_Set exercise_
Reproduce the lines below verbatim, starting at the line that contains "The width and" and ending after the line that contains "(x=265, y=997)".

_Items_
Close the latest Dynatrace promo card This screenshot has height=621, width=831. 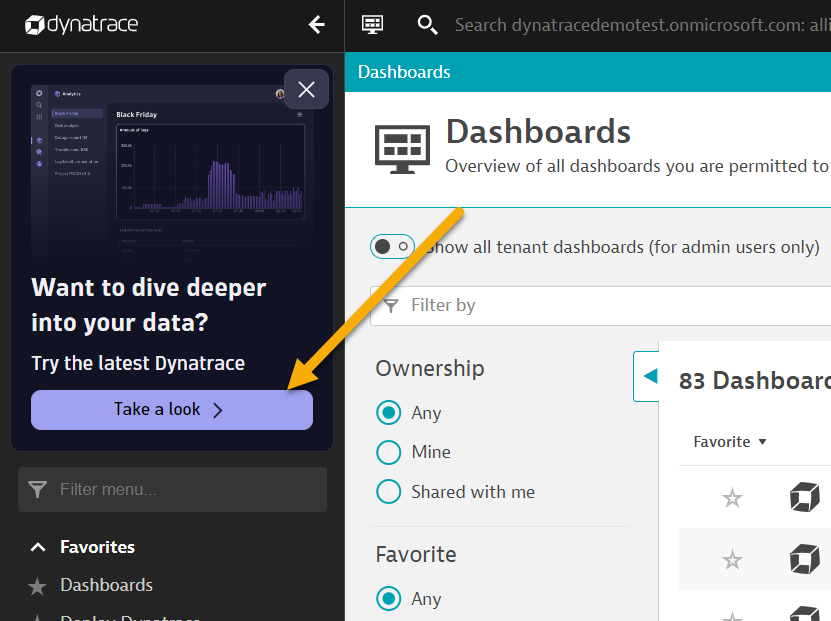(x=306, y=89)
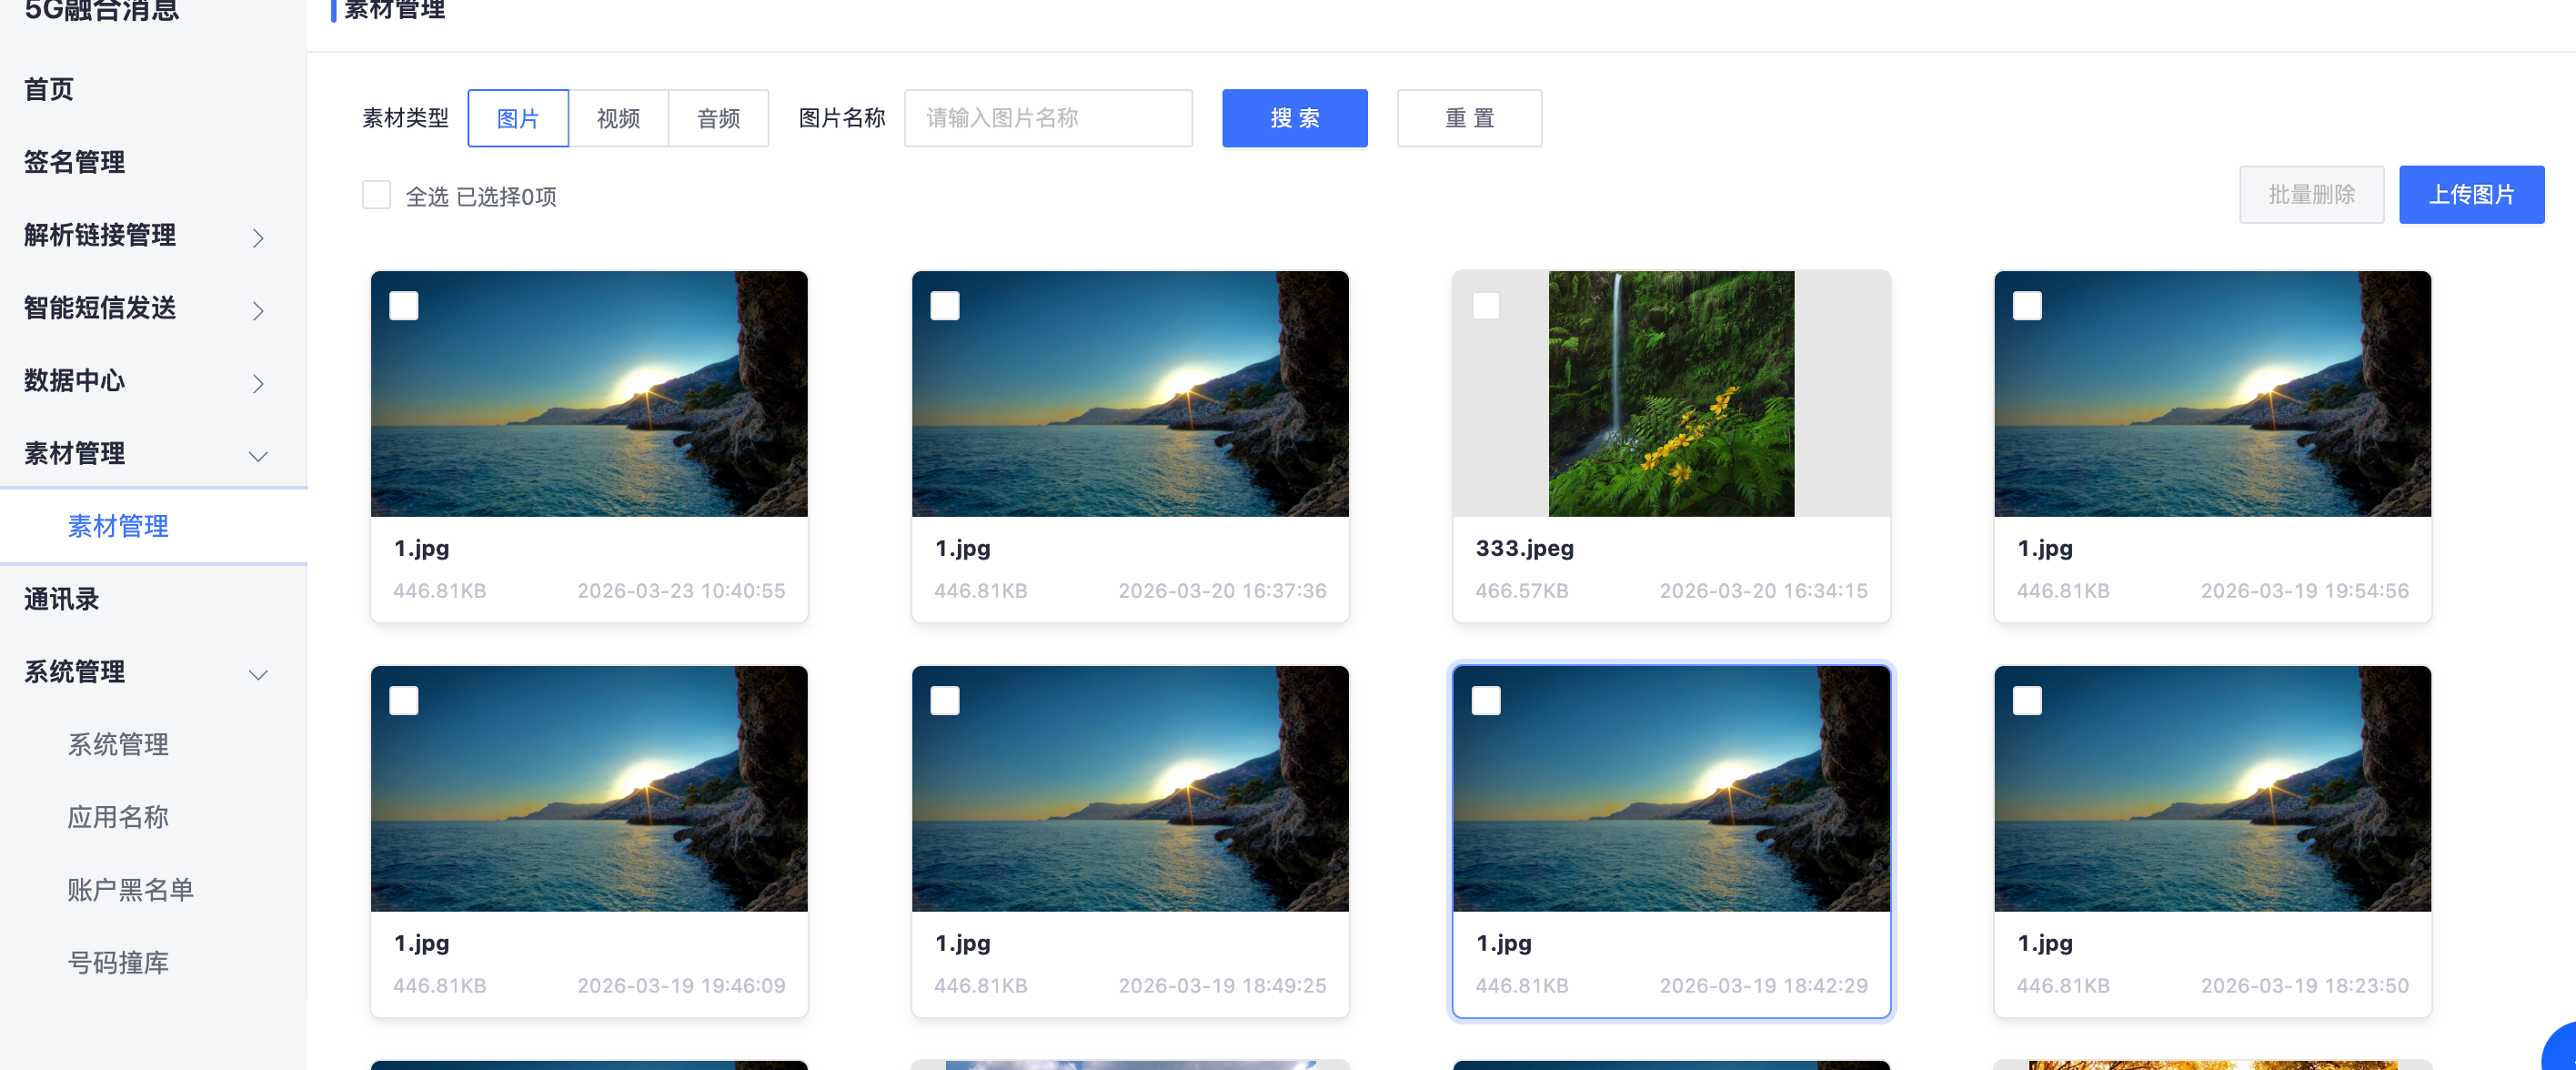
* * *
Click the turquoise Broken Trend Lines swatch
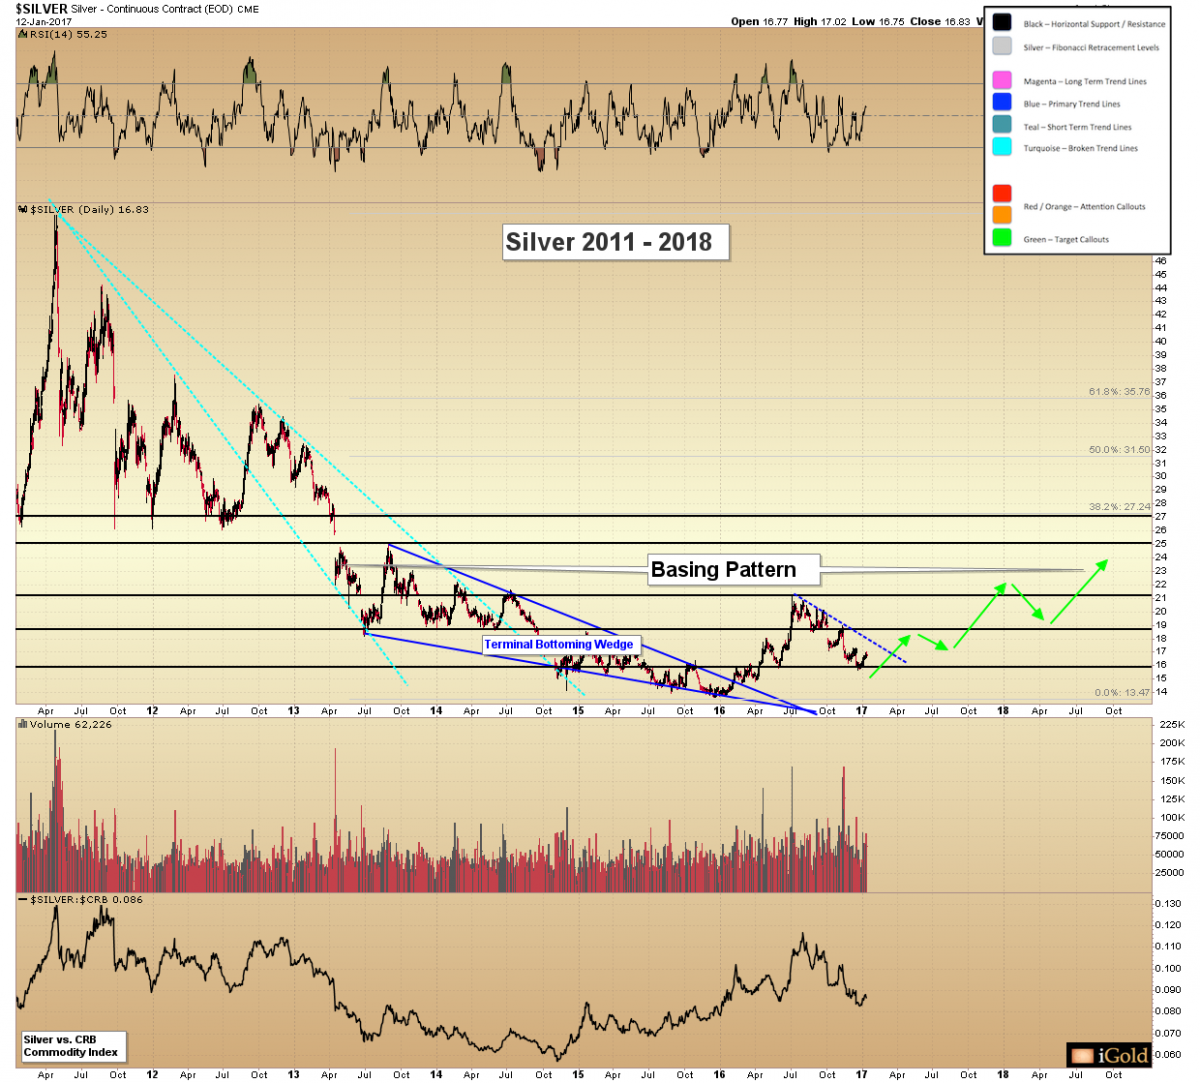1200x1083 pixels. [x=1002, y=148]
...
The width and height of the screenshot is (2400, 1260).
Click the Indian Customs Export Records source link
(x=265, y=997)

_Answer_
The width and height of the screenshot is (2400, 1260).
Click the Indian Customs Export Records source link
(x=265, y=997)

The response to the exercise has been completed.